L’amour entre Tugan Sokhiev et la phalange toulousaine (qu’il a dirigée durant 14 ans) n’a pas été terni par les événements. C’est simplement le public qui n’a eu, cette année, qu’un seul concert pour le constater (en décembre 2023, malade, Tugan Sokhiev avait dû annuler sa venue à Toulouse) – et quel concert ! Jamais l’orchestre n’avait autant débordé ainsi de la scène, envahissant les marches vers les spectateurs, et rarement la salle aura été si pleine également. Tugan Sokhiev arrive d’abord avec énergie et se fraye un passage pour gagner l’estrade. Les applaudissements crépitent, il salue puis il se concentre. Il dirige sans baguette, à mains nues, signe d’une grande confiance en lui-mêle et en l’orchestre.
Le début de l’Allegretto est une sorte de portique fait de puissance et d’arrogance : les hommes sont certains de maîtriser leur vie en paix. Le son est compact et riche. Puis les bois apportent des éléments bucoliques et tendres, la vie en paix est bien agréable ainsi décrite. La texture de l’orchestre s’allège comme par magie, la lumière devient douce, cela chante et danse. Puis insensiblement, la caisse claire presque inaudible intervient. A partir de là, un mouvement digne du Boléro de Ravel se construit. Tout l’orchestre va amplifier le thème simple et la caisse claire solo va embarquer avec elle deux, puis trois collègues, pour se faire entendre quand l’orchestre fait retentir des cuivres si dramatiquement. Ce passage d’un implacable tragique est un mélange de terreur et de jouissance. Le trouble est déstabilisant. Cette splendeur de son, cette direction magnifique, cet engagement des musiciens, tout est merveilleux et décrit pourtant la folie guerrière qui monte et ne s’arrête que sur la désolation de la destruction quasi totale. A ce moment, la plainte désolée de la flûte est si déchirante qu’elle rappelle que les premières flûtes ont été fabriquées dans des os creusés et percés. Sandrine Tilly est merveilleuse et sera poignante à chaque intervention. La description précise des autres mouvements serait fort longue. Nous allons donc insister sur la forte affinité qui existe entre Tugan Sokhiev et cette partition. Dans sa direction, quasi chorégraphique, il en met en valeur les audacieuses beautés orchestrales, la riche harmonie, les couleurs saturées ou diaphanes ; les phrasés sont creusés, les nuances sont extrêmes, la structure également est mise en valeur et la construction d’ensemble est lumineuse. La maturité est tellement belle chez ce musicien d’exception ! Les musiciens de l’orchestre sont des solistes magnifiques quand ils sont sollicités, et le jeu collectif, l’écoute mutuelle, sont celles d’un très, très grand orchestre.

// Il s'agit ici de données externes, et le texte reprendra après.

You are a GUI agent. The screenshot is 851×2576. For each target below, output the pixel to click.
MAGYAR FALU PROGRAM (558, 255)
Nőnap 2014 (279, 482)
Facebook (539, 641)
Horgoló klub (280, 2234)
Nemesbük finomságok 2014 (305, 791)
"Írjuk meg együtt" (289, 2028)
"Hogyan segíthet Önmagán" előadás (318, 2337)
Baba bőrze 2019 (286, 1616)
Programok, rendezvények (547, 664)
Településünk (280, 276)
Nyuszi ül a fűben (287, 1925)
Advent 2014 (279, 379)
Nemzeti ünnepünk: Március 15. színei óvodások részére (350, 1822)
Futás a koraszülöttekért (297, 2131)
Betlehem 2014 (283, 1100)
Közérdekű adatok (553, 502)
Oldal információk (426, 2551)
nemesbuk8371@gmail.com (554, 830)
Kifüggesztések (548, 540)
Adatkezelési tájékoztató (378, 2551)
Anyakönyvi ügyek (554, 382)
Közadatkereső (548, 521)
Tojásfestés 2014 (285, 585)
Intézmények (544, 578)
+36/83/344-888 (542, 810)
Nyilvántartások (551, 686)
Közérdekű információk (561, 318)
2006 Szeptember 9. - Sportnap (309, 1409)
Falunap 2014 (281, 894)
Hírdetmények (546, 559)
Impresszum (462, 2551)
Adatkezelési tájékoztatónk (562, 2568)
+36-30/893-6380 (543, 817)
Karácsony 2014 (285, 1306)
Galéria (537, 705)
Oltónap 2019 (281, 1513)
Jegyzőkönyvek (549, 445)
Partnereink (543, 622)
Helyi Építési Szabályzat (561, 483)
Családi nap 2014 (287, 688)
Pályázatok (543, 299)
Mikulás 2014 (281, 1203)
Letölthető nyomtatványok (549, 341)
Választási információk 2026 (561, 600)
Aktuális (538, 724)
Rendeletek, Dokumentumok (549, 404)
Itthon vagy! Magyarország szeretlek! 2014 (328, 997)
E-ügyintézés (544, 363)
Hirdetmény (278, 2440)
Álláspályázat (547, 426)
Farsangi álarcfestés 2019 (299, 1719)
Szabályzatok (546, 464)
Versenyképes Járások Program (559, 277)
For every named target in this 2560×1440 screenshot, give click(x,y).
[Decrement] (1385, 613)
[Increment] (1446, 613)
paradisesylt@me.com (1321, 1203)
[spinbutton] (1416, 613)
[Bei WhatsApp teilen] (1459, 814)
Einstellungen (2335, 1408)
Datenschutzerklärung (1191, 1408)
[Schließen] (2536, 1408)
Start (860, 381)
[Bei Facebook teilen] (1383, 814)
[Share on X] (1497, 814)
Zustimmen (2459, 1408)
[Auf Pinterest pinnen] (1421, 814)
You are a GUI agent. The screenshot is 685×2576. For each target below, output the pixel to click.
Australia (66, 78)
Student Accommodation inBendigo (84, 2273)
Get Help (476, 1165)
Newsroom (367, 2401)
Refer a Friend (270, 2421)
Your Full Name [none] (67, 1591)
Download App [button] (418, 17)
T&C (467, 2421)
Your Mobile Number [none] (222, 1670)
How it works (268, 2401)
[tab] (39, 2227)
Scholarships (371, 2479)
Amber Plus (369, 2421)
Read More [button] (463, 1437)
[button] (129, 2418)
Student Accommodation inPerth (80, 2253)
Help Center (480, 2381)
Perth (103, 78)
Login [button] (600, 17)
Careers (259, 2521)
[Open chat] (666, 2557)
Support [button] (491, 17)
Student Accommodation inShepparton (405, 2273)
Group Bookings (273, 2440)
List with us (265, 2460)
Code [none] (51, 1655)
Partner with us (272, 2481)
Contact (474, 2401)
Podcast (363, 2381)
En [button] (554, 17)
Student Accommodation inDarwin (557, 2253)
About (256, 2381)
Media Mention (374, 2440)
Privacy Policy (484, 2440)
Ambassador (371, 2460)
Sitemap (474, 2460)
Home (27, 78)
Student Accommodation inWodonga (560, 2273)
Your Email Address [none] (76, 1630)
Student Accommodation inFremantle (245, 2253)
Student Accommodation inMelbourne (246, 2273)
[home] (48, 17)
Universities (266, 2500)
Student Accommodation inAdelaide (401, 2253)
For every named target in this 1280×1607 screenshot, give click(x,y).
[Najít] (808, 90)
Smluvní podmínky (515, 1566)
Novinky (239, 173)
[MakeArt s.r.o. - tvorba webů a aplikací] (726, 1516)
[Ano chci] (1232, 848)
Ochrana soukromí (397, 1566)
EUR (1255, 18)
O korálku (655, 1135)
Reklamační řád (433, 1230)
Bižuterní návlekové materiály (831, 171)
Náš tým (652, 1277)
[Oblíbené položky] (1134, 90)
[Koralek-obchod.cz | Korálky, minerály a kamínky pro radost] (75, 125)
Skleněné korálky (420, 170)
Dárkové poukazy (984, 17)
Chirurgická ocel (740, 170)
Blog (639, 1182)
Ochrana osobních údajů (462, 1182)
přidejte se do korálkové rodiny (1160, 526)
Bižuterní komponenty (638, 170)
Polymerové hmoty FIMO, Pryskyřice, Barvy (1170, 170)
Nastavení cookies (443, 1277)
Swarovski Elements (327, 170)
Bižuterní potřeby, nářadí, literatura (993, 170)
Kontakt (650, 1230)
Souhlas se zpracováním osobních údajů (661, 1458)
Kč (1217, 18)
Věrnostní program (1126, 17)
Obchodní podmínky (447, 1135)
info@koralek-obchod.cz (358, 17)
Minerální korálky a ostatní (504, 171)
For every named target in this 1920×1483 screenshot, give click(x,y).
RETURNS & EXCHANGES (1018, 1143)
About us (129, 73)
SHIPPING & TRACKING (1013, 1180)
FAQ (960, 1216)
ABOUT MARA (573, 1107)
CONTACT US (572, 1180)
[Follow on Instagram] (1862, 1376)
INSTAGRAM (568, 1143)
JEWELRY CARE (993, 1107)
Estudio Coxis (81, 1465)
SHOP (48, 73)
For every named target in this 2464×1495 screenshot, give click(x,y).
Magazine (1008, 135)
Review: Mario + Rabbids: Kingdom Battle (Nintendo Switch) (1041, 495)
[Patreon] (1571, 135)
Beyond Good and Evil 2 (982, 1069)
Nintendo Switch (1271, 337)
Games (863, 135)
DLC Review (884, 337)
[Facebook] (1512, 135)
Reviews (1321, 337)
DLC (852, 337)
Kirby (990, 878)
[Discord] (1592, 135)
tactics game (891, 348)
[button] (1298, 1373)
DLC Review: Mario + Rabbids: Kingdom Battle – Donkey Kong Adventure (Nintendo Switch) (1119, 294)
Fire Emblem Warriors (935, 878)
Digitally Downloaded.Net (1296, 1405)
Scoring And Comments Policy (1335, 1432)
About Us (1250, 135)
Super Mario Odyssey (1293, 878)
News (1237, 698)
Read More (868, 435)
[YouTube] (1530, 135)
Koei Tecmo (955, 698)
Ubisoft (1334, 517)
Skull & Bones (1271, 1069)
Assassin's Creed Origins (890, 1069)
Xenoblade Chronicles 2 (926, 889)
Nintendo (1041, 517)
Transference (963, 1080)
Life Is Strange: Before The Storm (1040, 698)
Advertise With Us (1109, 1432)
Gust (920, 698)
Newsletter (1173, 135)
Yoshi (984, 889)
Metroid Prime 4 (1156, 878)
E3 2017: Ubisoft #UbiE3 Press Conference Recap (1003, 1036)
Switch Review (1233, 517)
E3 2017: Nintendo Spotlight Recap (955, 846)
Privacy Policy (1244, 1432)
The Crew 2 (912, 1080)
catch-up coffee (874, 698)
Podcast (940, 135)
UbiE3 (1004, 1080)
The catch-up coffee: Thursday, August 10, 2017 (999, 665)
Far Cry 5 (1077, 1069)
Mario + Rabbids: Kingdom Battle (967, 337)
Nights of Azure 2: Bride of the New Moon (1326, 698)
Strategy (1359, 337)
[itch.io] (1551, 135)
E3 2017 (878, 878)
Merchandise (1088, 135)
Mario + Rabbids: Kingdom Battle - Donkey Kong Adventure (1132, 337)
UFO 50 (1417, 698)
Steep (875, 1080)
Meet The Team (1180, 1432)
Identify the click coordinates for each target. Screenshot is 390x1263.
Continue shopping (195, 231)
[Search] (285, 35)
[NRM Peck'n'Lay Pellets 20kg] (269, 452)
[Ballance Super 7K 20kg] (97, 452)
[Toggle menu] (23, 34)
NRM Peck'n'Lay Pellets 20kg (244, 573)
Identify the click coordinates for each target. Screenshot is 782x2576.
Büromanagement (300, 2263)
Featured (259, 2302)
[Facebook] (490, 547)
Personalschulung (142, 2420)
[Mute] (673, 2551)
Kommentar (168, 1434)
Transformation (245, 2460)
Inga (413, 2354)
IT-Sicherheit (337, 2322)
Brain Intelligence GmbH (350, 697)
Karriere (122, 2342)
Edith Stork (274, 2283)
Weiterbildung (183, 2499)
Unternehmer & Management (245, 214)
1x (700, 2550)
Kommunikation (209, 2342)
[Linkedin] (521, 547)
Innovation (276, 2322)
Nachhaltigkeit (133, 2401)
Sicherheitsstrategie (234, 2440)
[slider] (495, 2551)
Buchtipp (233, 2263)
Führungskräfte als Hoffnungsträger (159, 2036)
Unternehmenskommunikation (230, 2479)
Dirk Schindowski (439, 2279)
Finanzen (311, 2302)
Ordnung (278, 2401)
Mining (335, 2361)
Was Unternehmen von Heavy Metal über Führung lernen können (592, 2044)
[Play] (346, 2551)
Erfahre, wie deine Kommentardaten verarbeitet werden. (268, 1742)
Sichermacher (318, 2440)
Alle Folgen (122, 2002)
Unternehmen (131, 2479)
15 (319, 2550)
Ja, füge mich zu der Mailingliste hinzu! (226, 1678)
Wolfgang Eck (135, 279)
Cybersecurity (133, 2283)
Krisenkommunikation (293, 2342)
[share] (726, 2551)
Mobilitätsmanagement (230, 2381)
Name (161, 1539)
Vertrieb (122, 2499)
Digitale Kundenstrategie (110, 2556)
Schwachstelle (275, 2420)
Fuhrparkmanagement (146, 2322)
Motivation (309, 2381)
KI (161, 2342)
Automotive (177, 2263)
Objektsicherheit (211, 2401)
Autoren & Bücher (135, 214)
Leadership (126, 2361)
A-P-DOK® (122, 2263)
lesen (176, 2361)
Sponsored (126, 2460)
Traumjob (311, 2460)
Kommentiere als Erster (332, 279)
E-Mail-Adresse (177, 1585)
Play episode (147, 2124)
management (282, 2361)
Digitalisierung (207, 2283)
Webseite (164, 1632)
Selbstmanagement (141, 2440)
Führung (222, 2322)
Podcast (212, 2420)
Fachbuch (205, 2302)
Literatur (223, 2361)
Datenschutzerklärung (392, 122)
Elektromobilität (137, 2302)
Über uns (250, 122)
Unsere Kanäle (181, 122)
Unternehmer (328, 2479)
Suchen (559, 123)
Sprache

La fin si savamment construite, si étourdissante, laisse une partie du public comme hébétée. Les applaudissements n’en sont que plus tonitruants ensuite. Tugan Sokhiev, radieux, fait saluer ses amis solistes de l’orchestre l’un après l’autre, après avoir été rudement mis à l’épreuve et tout donné. Les cordes ont été hallucinantes de souplesse, les violons larges et poignants, les altos ont trouvé des couleurs incroyablement dramatiques, les violoncelles ont su être tragiques et les (10 !) contrebasses d’une rigueur implacable.
Le lendemain, à la Philharmonie de Paris, dans une acoustique bien plus adaptée, parions que le succès aura également été colossal. Espérons que la Warner qui avait envisagé une intégrale des Symphonies de Chostakovitch avec ce chef et cet orchestre aura posé ses micros pour éterniser cette merveilleuse interprétation et ce moment historique !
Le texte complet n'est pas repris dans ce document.